Kartoffelmarkt: Händler werden bedarfsgerecht versorgt

Erzeugerpreise im Inland unverändert.

Wien, 28. Oktober 2015 (aiz.info). - Die Situation bei den Mengenflüssen am österreichischen Speisekartoffelmarkt hat sich kaum verändert. Der Absatz im Inland läuft auf einem für diese Zeit üblichen Niveau. Auch die traditionellen Importländer sind meist noch recht gut mit eigener Ware eingedeckt beziehungsweise werden momentan mit günstiger Ware der europäischen Mitbewerber versorgt. Exporte finden weiterhin kaum statt.
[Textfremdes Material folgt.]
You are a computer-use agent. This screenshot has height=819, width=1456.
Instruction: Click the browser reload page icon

Die Landwirte halten heuer kaum Ware spekulativ zurück und die Händler werden bedarfsgerecht versorgt. Bei den Erzeugerpreisen gibt es keine Änderung zur Vorwoche. In Niederösterreich und der Steiermark werden 20 bis 22 Euro je 100 kg bezahlt und in Oberösterreich sind weiterhin bis zu 27 Euro erzielbar, teilt die Interessensgemeinschaft Erdäpfelbau mit.

In Deutschland ist die Ernte der Speisekartoffeln weitgehend abgeschlossen. Das Angebot an Feldware ist entsprechend knapp und kann den Bedarf im Inland als auch im Export nicht mehr decken. Die Bereitschaft der Landwirte, eingelagerte Partien zu bisherigen Preisen zu verkaufen, ist kaum vorhanden. Um entsprechende Lagermengen zu mobilisieren, mussten die Preise daher um bis zu 3 Euro je 100 kg erhöht werden. Angesichts der guten Exportsituation und des knapp durchschnittlichen Angebots gehen die meisten Marktteilnehmer von einer weiteren positiven Marktentwicklung aus.